▶ [WHAT IS NEEDED] Which lines in the records below contain the word "Disconnect"? Copy each one out.

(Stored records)
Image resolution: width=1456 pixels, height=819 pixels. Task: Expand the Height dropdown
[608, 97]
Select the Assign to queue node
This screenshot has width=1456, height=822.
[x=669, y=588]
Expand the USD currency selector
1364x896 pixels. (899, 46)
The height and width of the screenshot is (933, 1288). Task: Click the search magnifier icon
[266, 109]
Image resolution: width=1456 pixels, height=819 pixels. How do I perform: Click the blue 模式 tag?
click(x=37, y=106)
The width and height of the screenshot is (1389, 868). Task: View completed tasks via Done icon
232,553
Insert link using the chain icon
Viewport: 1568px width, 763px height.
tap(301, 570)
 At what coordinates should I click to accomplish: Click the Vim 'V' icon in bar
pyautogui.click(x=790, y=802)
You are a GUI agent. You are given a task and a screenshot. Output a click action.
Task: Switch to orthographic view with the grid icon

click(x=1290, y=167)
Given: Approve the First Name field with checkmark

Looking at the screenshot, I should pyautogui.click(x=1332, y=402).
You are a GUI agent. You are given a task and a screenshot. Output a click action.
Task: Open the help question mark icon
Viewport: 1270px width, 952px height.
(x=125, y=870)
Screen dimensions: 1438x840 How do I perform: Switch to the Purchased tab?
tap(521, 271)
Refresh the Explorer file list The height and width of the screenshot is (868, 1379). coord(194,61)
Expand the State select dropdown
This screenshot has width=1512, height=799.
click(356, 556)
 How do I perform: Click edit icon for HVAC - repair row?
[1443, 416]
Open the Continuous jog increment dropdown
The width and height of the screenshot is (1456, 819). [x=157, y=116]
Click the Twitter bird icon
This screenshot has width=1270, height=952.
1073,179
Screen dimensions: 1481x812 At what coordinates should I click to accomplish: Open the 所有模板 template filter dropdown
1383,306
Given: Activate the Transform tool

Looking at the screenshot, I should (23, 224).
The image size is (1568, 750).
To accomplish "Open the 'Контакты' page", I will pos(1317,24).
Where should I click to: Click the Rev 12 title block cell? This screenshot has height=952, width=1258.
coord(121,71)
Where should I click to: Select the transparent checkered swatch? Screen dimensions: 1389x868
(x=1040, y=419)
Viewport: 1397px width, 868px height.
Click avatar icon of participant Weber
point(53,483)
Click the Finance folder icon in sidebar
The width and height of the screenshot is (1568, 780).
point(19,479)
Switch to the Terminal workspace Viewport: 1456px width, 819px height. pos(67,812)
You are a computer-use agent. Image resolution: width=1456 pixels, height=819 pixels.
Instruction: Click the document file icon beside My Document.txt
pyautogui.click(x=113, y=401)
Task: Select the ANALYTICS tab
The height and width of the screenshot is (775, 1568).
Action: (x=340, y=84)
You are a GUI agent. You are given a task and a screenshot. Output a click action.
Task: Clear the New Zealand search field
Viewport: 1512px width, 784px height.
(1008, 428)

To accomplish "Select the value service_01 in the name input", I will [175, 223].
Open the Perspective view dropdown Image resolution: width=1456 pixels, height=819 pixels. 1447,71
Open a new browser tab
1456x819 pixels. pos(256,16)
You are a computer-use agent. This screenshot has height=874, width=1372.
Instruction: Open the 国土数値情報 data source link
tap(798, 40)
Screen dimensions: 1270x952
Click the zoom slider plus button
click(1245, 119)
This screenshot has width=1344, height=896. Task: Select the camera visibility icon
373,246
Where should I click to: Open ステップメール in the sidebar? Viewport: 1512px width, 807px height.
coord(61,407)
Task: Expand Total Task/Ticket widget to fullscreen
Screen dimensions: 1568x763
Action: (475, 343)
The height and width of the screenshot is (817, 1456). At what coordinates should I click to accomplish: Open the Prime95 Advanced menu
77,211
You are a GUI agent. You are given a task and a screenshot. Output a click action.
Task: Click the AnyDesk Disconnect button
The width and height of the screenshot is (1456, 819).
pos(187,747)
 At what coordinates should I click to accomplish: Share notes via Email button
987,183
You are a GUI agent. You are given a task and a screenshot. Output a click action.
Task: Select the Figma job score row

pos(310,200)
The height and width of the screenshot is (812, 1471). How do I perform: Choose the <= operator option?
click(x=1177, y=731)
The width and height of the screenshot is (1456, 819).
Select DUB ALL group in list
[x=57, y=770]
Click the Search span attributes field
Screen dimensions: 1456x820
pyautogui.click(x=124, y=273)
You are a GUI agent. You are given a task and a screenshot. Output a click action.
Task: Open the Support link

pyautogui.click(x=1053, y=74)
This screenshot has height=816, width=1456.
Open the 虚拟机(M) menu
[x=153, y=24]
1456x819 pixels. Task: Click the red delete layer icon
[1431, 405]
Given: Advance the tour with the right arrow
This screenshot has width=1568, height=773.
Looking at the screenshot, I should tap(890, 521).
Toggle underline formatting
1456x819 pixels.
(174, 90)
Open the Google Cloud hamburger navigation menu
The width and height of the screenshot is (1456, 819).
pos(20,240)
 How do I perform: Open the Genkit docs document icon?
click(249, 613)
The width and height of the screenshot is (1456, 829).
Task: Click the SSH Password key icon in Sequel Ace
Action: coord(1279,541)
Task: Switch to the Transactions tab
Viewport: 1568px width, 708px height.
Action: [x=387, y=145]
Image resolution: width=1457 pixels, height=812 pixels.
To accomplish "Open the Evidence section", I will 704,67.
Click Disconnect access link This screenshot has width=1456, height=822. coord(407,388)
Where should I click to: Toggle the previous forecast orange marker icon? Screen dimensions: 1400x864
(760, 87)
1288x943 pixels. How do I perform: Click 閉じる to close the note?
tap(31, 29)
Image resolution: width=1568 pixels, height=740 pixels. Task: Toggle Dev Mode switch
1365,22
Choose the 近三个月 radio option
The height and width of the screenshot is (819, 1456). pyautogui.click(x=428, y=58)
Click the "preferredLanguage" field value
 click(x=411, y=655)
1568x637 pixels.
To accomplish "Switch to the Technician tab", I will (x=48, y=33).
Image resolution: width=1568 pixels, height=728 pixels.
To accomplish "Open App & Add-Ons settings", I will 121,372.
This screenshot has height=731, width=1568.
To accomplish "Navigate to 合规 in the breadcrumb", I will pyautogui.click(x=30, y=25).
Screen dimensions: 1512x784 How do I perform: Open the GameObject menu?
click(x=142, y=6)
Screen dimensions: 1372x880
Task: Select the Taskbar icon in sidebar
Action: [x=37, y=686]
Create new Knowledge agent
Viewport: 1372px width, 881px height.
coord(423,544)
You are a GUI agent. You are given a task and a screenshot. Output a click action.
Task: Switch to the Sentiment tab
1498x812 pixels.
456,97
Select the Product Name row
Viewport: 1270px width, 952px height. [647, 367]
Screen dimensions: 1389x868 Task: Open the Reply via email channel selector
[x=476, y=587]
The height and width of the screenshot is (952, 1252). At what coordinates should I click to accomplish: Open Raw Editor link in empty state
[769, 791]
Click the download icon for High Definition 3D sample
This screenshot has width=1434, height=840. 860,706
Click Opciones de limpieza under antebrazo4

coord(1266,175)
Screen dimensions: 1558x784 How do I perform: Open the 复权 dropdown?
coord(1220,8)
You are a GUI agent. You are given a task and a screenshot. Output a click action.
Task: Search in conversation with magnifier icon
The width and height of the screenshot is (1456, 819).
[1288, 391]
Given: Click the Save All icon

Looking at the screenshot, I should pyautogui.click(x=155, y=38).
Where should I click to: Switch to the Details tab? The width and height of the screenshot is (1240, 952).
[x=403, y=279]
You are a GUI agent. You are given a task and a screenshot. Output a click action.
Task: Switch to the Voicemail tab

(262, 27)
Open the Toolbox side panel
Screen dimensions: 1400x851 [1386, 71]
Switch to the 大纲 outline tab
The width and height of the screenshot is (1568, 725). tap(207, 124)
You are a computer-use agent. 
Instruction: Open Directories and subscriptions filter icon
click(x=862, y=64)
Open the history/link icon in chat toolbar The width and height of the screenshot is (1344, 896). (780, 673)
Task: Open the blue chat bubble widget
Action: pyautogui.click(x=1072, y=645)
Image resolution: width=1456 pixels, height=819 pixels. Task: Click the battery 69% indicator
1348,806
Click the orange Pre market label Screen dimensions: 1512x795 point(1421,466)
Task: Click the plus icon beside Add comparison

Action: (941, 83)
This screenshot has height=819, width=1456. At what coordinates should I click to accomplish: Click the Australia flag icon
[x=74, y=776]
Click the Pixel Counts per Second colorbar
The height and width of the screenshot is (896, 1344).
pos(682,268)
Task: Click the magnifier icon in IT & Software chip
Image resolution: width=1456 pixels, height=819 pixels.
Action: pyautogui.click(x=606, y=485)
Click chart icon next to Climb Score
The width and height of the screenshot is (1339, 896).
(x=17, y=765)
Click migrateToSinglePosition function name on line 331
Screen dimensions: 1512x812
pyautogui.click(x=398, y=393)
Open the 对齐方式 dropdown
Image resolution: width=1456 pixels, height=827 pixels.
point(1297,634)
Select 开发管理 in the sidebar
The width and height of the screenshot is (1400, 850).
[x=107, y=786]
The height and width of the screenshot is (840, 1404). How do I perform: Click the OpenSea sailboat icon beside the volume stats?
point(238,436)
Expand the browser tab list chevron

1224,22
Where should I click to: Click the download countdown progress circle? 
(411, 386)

▶ [EXERCISE RESPONSE]
Task: Click the AnyDesk Disconnect button
Click Disconnect access link This screenshot has width=1456, height=822. coord(407,388)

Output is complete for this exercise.